Geological term for rock in south Wales

The Marros Group is the name given to a suite of rocks of Namurian age laid down during the Carboniferous Period in South Wales. These rocks were formerly known as the Millstone Grit Series but are now distinguished from the similar but geographically separate rock sequences of the Pennines and Peak District of northern England and northeast Wales by this new name.

==Stratigraphy==
The Group comprises a thick unit of coarse sandstone known as the Twrch Sandstone (formerly the ‘Basal Grit’) which is overlain by the Bishopston Mudstone and the Telpyn Point Sandstone. The mudstones of these latter two formations was formerly known as the ‘Middle Shales’, a name reflecting the position of this sequence sandwiched between the Basal Grit below and the Farewell Rock, the lowermost sandstone of the South Wales Coal Measures, above. The mudstone itself contains a few bands of sandstone such as the ‘Twelve Foot Sandstone’ and locally the ‘Cumbriense Sandstone’. Likewise the Twrch Sandstone contains bands of mudstone, often correlating with marine bands.

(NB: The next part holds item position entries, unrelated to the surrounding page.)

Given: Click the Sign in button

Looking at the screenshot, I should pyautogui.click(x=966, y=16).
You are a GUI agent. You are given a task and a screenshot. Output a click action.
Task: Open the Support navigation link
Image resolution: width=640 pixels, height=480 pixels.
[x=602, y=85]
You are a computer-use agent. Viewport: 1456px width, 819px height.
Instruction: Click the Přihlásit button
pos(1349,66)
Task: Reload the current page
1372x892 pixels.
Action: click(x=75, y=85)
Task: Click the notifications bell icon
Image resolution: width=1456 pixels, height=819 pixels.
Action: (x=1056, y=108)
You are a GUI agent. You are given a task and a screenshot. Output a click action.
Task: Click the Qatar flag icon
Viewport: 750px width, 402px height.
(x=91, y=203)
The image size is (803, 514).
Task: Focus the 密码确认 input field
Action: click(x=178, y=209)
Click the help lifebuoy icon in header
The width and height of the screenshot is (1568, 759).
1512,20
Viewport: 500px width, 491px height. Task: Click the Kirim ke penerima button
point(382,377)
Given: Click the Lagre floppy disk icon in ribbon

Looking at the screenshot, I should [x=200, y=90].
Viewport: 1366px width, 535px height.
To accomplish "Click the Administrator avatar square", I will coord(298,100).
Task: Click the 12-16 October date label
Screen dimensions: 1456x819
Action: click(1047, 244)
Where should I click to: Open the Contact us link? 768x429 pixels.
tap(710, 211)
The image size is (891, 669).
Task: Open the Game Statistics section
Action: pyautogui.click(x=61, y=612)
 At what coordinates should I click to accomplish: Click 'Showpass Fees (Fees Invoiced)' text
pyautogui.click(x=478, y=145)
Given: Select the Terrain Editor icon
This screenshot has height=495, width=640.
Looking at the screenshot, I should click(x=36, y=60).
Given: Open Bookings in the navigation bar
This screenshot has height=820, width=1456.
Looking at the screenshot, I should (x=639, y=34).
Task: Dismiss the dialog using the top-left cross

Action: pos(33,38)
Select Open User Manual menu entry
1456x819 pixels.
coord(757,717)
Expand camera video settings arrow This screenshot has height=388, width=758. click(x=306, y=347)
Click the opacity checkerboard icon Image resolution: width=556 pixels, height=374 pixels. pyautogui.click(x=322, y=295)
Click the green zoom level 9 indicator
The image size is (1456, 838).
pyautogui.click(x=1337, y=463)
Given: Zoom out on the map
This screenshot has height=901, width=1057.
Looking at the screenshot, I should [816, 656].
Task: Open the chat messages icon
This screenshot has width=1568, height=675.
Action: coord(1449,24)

The sequence as developed along the north crop of the South Wales Coalfield varies along its length but within the mudstone which forms the greater thickness of the Bishopston Mudstone Formation, the following are observed:

- Subcrenatum Sandstone
- Cumbriense Quartzite
- Sub-Cumbriense Sandstone
- Sub-Carbonicola Sandstone
- Sub-Cancellatum Sandstone
- Twelve-foot Sandstone

Note that the names of many of the sandstone units are derived from the marine bands (themselves named for diagnostic fossils within them) beneath which they typically occur. Not all of the sandstones occur within any one place, the Subcrenatum thins out to the east whilst the typically double-layered Cumbriense Sandstone thins out to the west. Further west in Pembrokeshire the sequence above and including the Sub-Carbonicola is absent and is replaced by the Telpyn Point Sandstone Formation.

==Landscapes==
The Twrch Sandstone Formation gives rise to numerous positive landscape features such as Carreg Dwfn, Tair Carn Uchaf, Gwaun Cefnygarreg in the west of the Brecon Beacons National Park and the plateau surfaces of Mynydd Llangatwg and Mynydd Llangynidr in the east. Faulted blocks of the Twrch Sandstone and Bishopston Mudstone formations are responsible for much of the dramatic scenery within the national park's Waterfall Country.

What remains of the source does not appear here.